DOCUMENT EXTRACT:
Start of Block
Climate change more than doubled the chances of the hot, dry weather that helped fuel the unprecedented wildfire season in eastern Canada that’s driven thousands from their homes and blanketed parts of the U.S. with choking smoke, according to an analysis released Tuesday.
What’s more, human-caused climate change made the fire season in Quebec — from May through July — 50 percent more intense than it otherwise would have been and increased the likelihood of similarly severe fire seasons at least sevenfold, researchers said.
“The biggest takeaway is, this is because of us that we have seen so many fires this year,” due to greenhouse gas emissions, said Yan Boulanger, a research scientist in forest ecology for Natural Resources Canada. He was one of 16 researchers who collaborated on the analysis for World Weather Attribution, an initiative that aims to quickly evaluate the role of climate change in the aftermath of extreme weather events.
Canada is in the middle of its worst wildfire season on record, with more than 5,800 fires burning over 59,000 square miles from one end of the country to the other, according the the Canadian Interagency Forest Fire Centre. In Quebec alone, more than 20,000 square miles has burned so far this year — an area 176 times larger than all of last year.
Though the analysis looked only at a region of Quebec, hot temperatures and drought conditions also were at a record level in the rest of Canada, “and we know that those fire-prone conditions also are increasing in severity, especially out West,” Boulanger said.
Ongoing wildfires have burned dozens of structures in a resort area of British Columbia and prompted authorities to evacuate about 20,000 people from Yellowknife, the capital of the Northwest Territories.
The analysis estimated the peak intensity of the fire weather by looking at real-world observations in a metric called the Fire Weather Index — which estimates wildfire risk by combining temperature, wind speed, humidity and precipitation — averaged over seven days. The researchers then compared that to a world without climate change using multiple computer simulations and historical weather data, a technique widely accepted in the scientific community. They found that the fire-weather conditions this year were twice as likely.
They also assessed the cumulative effect of the weather conditions from January to July, determining that the duration of those conditions was seven times more likely.
Peter Reich, a forest ecologist who wasn’t involved in the analysis, said he was glad researchers didn’t try to prove climate change caused the fires, but instead looked at the probability that the conditions that led to this year’s fire season would have occurred with or without climate change.
“To me, the scariest finding is just the magnitude of the greater likelihood of intense fire weather because of climate change,” said Reich, head of the Institute for Global Change Biology at the University of Michigan and a professor at the University of Minnesota. “It’s not just 10 percent more likely or 20 percent — there’s a 600 percent” greater likelihood.
Although the analysis did a good job of assessing extreme fire weather, it didn’t capture how broadly it affected the entire country, especially in the arid West, which would show an even stronger connection to climate change, said Mike Flannigan, a professor for wildland fire at Thompson Rivers University in British Columbia.
“I’ve never seen such a wide geographical area in Canada on fire at the same time … and fire season is not over yet,” he said.
Reich said the findings likely would apply across the planet because hotter temperatures increase the drying power of the air.
End of Block
WHAT YOU WILL DO:
Using the article on Canada's wildfire season, answer these:
1. How many researchers worked together on the analysis?
2. About how many people were evacuated from Yellowknife?
3. Which four measurements does the Fire Weather Index combine?

PROVIDED MATERIAL:
Start of Block
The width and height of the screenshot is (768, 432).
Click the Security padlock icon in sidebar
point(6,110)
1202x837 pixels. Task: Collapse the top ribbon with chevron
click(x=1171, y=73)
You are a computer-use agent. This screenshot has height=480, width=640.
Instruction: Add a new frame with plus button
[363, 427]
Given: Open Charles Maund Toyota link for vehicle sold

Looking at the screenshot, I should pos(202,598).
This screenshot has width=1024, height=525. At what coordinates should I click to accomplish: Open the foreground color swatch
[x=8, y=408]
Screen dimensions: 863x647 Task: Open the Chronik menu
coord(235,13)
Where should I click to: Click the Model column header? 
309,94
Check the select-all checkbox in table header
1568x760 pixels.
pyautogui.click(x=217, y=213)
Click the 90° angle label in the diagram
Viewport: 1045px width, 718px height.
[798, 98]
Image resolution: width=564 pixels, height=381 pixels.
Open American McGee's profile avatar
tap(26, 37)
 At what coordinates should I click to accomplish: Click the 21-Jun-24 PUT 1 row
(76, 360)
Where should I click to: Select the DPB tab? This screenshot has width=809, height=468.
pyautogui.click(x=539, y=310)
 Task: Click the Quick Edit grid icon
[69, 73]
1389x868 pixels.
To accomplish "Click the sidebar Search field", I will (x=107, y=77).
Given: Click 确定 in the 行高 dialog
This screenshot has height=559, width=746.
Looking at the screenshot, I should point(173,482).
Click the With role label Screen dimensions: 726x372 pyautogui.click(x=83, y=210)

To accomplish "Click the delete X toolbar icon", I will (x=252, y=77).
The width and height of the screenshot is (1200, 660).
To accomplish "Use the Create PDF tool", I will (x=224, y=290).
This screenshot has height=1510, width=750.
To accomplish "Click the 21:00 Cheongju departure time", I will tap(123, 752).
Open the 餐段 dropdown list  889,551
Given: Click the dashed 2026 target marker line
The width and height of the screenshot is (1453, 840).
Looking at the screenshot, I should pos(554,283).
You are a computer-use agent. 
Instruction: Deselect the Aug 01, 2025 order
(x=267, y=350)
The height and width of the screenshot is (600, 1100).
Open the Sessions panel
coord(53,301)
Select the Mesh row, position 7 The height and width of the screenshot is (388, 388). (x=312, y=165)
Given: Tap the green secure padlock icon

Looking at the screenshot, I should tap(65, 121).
End of Block
WRITTEN RESPONSE:
1. 16
2. About 20,000
3. Temperature, wind speed, humidity and precipitation